Celle qui élevait des taureaux de combat

À tous les anticorrida, je leur demande de ne pas lire cette chronique qui leur ferait mal. À tous les autres qui ont l’afición de la corrida et du vrai taureau de combat, mon héroïne est une femme de caractère qui n’en pouvait plus de la déliquescence de taureaux génétiquement affaiblis, aux armures trafiquées pour le bon plaisir des « vedettes » aux cachets mirobolants (1). Dolorès est amoureuse, depuis l’âge de 6 ans, des taureaux de Bilbao qui combattaient avec bravoure aux arènes de Vista Alegre. Vers 1945, elle est mariée à l’industriel Federico Lipperhide. Leur ami Antonio Ordoñez leur indique « Dehesa de Frias » une propriété mise en vente couverte de chênes-lièges et chênes verts, dans la Sierra Norte de Séville. Il leur propose de l’acheter pour en faire un élevage de taureaux. C’est une folie pour elle mais Federico l’encourage, tenace. Elle cédera et une aventure extraordinaire d’éleveuse de taureaux mondialement connue commencera pour elle. Dans un milieu d’hommes, elle soutiendra cette gageure. De l’achat de quelques vaches et d’un reproducteur mâle « Carabella » au conde de La Corte, puis avec les conseils d’Atanasio Fernández, homme de campo avisé, elle se lance. Les infrastructures sont construites. Elle débute officiellement le 25 mars 1978 dans les arènes de La Malagueta avec pour affiche Curro Romero, Francisco Rivera « Paquirri » et José Maria Manzanares. Le combat des « Doloresaguirre » lui a déplu : manque notable de force, problème capital du troupeau. De là, elle contrôlera tout : semence, nouveau mayoral qui refuse l’afeitada (épointage des cornes), une intransigeance absolue. Les combats des fauves de Dolorès seront admirés à Madrid, Bilbao, Pampelune. Elle aimait la France où le taureau primait sur le torero.

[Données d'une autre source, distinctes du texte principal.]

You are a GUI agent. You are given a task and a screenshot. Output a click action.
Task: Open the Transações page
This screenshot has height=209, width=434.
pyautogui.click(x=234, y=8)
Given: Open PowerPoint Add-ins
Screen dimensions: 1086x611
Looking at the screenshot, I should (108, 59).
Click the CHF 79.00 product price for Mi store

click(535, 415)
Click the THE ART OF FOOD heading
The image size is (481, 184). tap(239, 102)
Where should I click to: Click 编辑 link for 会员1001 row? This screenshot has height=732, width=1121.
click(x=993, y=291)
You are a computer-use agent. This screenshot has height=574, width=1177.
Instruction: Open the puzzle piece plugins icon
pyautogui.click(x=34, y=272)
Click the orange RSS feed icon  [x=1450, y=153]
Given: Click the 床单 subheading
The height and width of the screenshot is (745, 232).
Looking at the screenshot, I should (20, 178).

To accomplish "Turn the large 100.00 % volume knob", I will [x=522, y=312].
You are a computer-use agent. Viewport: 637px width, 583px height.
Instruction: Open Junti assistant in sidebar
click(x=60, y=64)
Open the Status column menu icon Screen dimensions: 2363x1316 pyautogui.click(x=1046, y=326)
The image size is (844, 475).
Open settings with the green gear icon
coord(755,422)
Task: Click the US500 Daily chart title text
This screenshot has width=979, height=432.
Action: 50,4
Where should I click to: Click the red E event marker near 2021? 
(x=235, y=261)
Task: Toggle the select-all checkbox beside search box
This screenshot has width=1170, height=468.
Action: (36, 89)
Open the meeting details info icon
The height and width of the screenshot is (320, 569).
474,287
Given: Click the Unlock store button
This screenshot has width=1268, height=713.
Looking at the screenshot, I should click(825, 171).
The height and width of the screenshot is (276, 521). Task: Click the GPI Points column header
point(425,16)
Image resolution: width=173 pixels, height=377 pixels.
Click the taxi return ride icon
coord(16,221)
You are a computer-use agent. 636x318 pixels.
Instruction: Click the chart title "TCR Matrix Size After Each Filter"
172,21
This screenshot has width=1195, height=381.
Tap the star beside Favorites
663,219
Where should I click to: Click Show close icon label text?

Elle déclarait : « J’aime le taureau intègre qu’il faut combattre, celui qui a de la caste, de la race, de la puissance, qui produit de l’émotion». Elle souffrait de voir ses pensionnaires châtiés par 6 piques afin d’amoindrir leur fougue. Un livre bien traduit, documenté, illustré, pour les aficionados.

(1) « Dolorès Aguirre – Celle qui élevait des toros » – Eneko Andueza Lorenzo – Éditions Atlantica – juillet 2015 – 22 €.